#### [Opdrachten]
1. Som op waartegen burgers volgens de tekst over Made in Europe in opstand komen.
2. Kopieer alstublieft uit de tekst over Made in Europe de passage vanaf "De Europese Unie exporteert" tot en met "Voor mij onacceptabel.".

#### [Documentfragment]
══════════
‘Made in Europe’ niet langer de stok voor foute regimes - Hoofdinhoud
Eind 2010 ontwaart zich een golf van protesten in de Arabische wereld. Burgers komen op tegen onderdrukking, corruptie, werkloosheid of een gebrek aan democratie. De Arabische Lente heeft in veel landen nog altijd niet gebracht waar mensen op hoopten, namelijk vrijheid. Helaas blijkt dat Arabische regimes technologieën uit de Europese Unie hebben ingezet om deze protesten de kop in te drukken. Naar mijn mening mag Made in Europe nooit de stok zijn waarmee foute regimes, waar ook ter wereld, hun eigen burgers onderdrukken.
De Europese Unie exporteert jaarlijks voor een duizelingwekkend bedrag van ruim 2.400 miljard euro aan goederen, technologieën en diensten. Deze export is gelukkig aan regels gebonden. Zo hanteert de Europese Unie sinds 2009 een exportlijst van goederen die zowel voor civiele als militaire doeleinden kunnen worden ingezet. Bedrijven moeten voor deze goederen een exportvergunning aanvragen. Echter, voor veel hard- en software geldt deze beperking niet. Daarom is het voor regimes mogelijk om met Europese technologieën mailverkeer af te tappen of gedrag op sociale media in de gaten te houden. Tijdens de Arabische lente werd hierdoor het werk van journalisten en mensenrechtenadvocaten onmogelijk gemaakt. Voor mij onacceptabel.
══════════
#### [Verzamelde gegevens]

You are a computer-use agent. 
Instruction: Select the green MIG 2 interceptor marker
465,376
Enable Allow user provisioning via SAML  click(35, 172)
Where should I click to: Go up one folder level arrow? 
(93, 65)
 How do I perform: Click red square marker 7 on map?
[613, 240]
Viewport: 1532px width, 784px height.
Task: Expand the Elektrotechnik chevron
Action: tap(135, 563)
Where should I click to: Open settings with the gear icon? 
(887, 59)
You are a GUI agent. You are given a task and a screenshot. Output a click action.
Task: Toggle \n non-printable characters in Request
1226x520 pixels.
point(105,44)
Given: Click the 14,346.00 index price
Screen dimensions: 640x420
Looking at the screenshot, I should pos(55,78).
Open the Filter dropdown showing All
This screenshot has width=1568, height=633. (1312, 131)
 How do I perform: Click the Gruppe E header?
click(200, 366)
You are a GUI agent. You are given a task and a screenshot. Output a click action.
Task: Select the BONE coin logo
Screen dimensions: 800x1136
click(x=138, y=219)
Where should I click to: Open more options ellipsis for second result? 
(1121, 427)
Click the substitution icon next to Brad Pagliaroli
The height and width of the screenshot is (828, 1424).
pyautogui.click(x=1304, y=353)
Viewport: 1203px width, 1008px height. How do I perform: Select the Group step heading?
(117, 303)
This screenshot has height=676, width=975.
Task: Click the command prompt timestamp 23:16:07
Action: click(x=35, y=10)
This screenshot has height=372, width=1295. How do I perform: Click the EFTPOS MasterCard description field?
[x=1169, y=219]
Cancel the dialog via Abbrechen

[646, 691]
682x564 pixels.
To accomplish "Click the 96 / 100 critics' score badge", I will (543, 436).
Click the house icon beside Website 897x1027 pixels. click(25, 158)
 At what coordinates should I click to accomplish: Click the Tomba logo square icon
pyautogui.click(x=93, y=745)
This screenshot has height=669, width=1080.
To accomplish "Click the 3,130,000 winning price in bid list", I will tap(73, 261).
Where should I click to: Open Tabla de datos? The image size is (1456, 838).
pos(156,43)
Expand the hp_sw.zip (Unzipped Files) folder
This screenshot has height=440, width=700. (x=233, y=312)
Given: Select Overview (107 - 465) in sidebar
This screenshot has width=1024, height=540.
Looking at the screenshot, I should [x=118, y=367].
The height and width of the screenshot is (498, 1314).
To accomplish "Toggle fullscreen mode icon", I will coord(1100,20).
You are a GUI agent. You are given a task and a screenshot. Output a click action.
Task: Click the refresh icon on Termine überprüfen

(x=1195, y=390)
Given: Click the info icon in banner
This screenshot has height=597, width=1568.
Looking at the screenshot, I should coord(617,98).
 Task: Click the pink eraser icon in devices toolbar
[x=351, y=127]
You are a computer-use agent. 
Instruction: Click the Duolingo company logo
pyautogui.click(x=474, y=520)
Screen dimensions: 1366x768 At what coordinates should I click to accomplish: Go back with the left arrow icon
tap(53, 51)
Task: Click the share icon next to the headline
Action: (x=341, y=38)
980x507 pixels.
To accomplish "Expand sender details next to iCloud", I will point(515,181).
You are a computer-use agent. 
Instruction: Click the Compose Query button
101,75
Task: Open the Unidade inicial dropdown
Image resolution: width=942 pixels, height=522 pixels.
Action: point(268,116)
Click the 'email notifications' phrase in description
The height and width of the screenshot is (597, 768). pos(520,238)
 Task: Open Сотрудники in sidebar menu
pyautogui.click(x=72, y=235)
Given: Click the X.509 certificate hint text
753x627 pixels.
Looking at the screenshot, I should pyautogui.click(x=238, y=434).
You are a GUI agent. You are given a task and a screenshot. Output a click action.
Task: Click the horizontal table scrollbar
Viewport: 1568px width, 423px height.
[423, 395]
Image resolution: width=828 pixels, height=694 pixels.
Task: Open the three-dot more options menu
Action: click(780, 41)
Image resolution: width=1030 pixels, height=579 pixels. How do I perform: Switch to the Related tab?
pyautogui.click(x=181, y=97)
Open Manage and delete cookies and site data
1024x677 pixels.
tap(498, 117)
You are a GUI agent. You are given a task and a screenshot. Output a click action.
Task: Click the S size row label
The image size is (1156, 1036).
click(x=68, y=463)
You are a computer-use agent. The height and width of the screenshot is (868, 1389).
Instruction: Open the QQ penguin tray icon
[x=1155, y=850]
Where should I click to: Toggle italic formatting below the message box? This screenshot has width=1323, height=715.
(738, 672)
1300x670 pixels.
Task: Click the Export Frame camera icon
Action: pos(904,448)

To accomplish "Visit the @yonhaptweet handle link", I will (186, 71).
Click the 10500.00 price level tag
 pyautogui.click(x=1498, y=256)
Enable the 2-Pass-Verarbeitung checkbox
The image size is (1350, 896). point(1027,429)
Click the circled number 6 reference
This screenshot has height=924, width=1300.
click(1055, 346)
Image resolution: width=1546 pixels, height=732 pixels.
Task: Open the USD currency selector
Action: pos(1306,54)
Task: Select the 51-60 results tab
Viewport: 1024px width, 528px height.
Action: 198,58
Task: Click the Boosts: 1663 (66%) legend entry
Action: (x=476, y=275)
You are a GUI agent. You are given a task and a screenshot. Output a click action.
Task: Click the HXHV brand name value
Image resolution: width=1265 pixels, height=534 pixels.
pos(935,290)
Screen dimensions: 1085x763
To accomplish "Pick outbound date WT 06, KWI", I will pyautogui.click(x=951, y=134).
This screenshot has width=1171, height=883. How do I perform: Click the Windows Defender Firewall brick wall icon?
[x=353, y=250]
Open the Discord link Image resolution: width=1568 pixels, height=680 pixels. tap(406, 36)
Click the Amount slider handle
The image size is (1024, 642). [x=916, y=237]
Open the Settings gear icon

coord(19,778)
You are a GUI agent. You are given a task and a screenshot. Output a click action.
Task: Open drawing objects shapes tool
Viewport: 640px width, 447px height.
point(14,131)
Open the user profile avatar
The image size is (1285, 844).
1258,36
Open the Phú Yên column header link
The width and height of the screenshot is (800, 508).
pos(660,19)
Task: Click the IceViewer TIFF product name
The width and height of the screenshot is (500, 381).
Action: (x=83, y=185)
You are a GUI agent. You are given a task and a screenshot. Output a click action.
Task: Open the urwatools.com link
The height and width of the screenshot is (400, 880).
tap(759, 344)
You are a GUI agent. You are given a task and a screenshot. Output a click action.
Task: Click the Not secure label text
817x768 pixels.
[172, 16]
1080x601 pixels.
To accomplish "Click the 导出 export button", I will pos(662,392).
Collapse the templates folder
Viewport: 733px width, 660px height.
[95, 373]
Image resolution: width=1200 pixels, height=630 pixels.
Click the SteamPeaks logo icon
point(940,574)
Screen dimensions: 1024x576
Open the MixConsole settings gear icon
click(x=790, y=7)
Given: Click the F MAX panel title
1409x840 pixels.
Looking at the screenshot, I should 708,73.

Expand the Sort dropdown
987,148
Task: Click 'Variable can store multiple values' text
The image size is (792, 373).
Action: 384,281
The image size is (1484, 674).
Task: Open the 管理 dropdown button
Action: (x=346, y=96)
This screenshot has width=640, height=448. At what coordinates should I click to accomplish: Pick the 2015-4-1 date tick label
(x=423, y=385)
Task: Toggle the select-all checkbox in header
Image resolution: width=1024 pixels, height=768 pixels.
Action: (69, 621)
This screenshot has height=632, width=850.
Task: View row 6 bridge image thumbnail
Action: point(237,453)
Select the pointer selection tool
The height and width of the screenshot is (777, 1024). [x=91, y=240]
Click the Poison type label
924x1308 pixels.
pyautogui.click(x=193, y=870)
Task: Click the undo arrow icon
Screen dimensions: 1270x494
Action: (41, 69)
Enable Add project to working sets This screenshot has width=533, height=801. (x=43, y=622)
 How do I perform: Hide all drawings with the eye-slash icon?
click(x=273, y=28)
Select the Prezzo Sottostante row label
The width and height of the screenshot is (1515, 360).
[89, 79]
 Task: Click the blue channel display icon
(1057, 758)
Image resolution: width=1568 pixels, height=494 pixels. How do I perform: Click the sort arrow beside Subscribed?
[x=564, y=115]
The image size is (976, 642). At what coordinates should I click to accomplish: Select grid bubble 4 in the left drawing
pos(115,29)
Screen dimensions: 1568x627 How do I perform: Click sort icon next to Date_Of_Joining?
══════════
#### [Antwoorden]
1. Onderdrukking, corruptie, werkloosheid en een gebrek aan democratie.

2.
De Europese Unie exporteert jaarlijks voor een duizelingwekkend bedrag van ruim 2.400 miljard euro aan goederen, technologieën en diensten. Deze export is gelukkig aan regels gebonden. Zo hanteert de Europese Unie sinds 2009 een exportlijst van goederen die zowel voor civiele als militaire doeleinden kunnen worden ingezet. Bedrijven moeten voor deze goederen een exportvergunning aanvragen. Echter, voor veel hard- en software geldt deze beperking niet. Daarom is het voor regimes mogelijk om met Europese technologieën mailverkeer af te tappen of gedrag op sociale media in de gaten te houden. Tijdens de Arabische lente werd hierdoor het werk van journalisten en mensenrechtenadvocaten onmogelijk gemaakt. Voor mij onacceptabel.